* **Task objective**: Transcribe exactly the lines from the one holding "Click the right stick visualization circle" through the closing line of the entries below. Pictures stay out of the copy.

* **Provided data**:
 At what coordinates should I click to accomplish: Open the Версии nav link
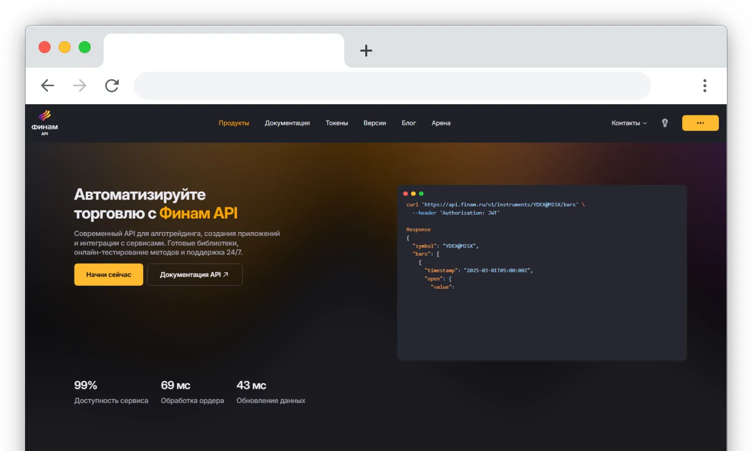point(375,123)
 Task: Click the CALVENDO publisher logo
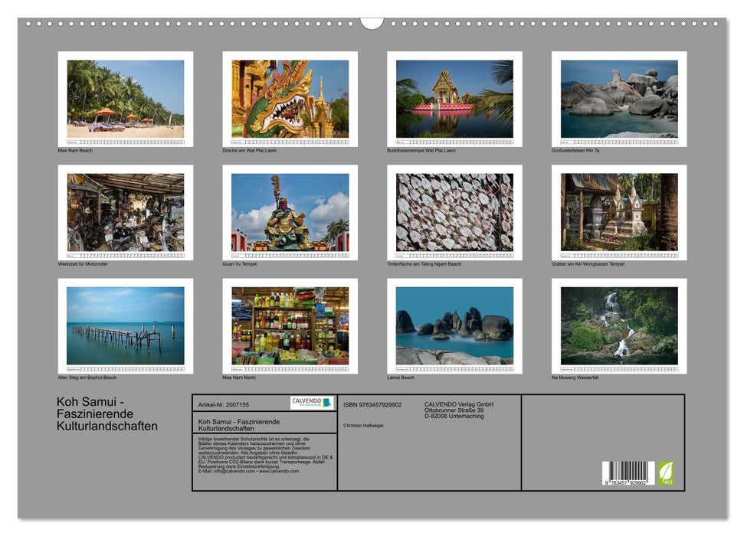point(306,400)
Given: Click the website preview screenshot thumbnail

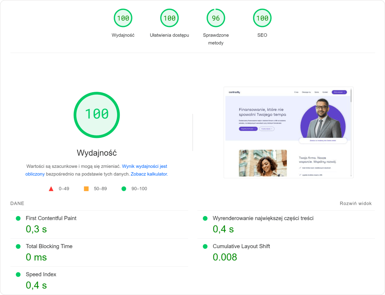Looking at the screenshot, I should pyautogui.click(x=288, y=132).
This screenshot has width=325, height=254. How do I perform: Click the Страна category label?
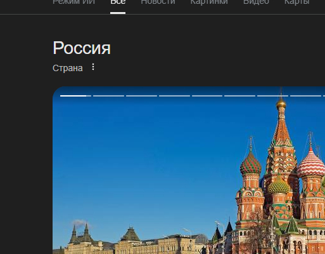(x=68, y=68)
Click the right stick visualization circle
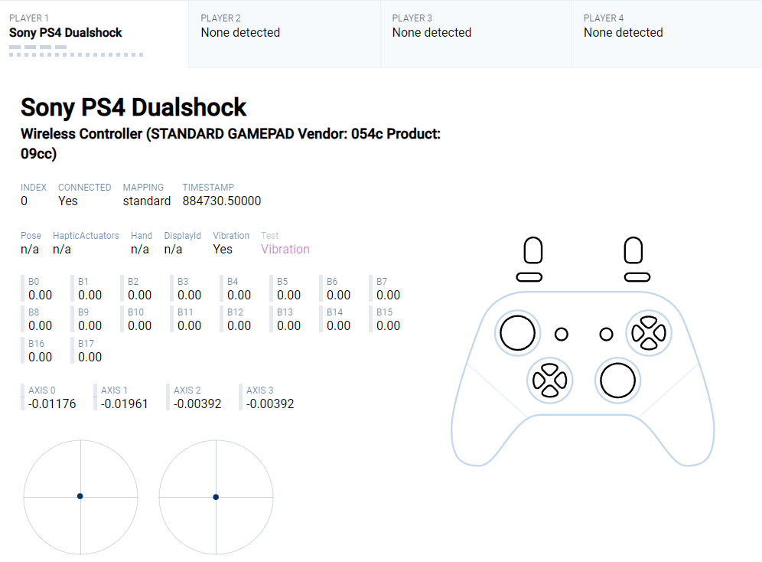 coord(216,497)
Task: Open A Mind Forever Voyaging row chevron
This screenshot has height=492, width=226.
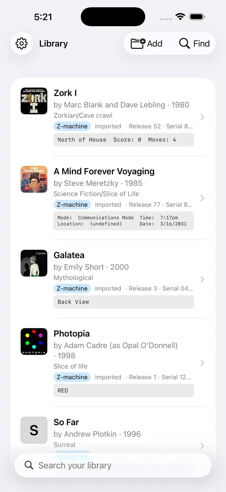Action: tap(202, 198)
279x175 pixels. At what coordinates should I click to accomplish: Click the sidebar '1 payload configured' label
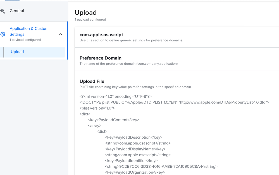coord(25,40)

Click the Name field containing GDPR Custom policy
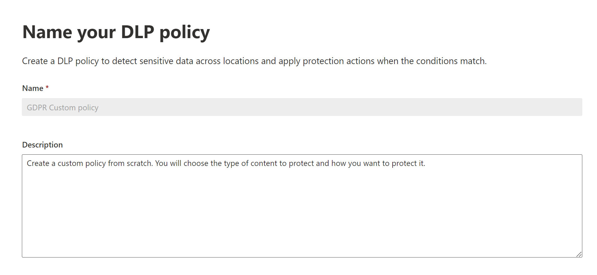tap(302, 107)
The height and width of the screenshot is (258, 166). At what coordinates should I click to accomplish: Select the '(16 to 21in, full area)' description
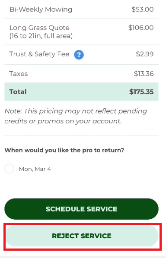41,36
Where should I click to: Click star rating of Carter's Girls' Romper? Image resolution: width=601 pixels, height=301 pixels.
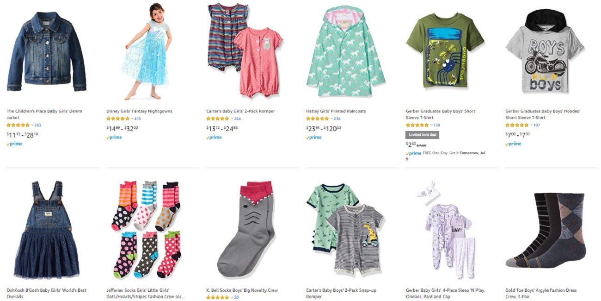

* **Solution to this exercise**:
Click the right stick visualization circle
 coord(216,497)
Task: Open A Mind Forever Voyaging row chevron
This screenshot has height=492, width=226.
Action: tap(202, 198)
279x175 pixels. At what coordinates should I click to accomplish: Click the sidebar '1 payload configured' label
coord(25,40)

Click the Name field containing GDPR Custom policy
tap(302, 107)
The height and width of the screenshot is (258, 166). At what coordinates should I click to accomplish: Select the '(16 to 21in, full area)' description
41,36
Where should I click to: Click star rating of Carter's Girls' Romper? Image resolution: width=601 pixels, height=301 pixels.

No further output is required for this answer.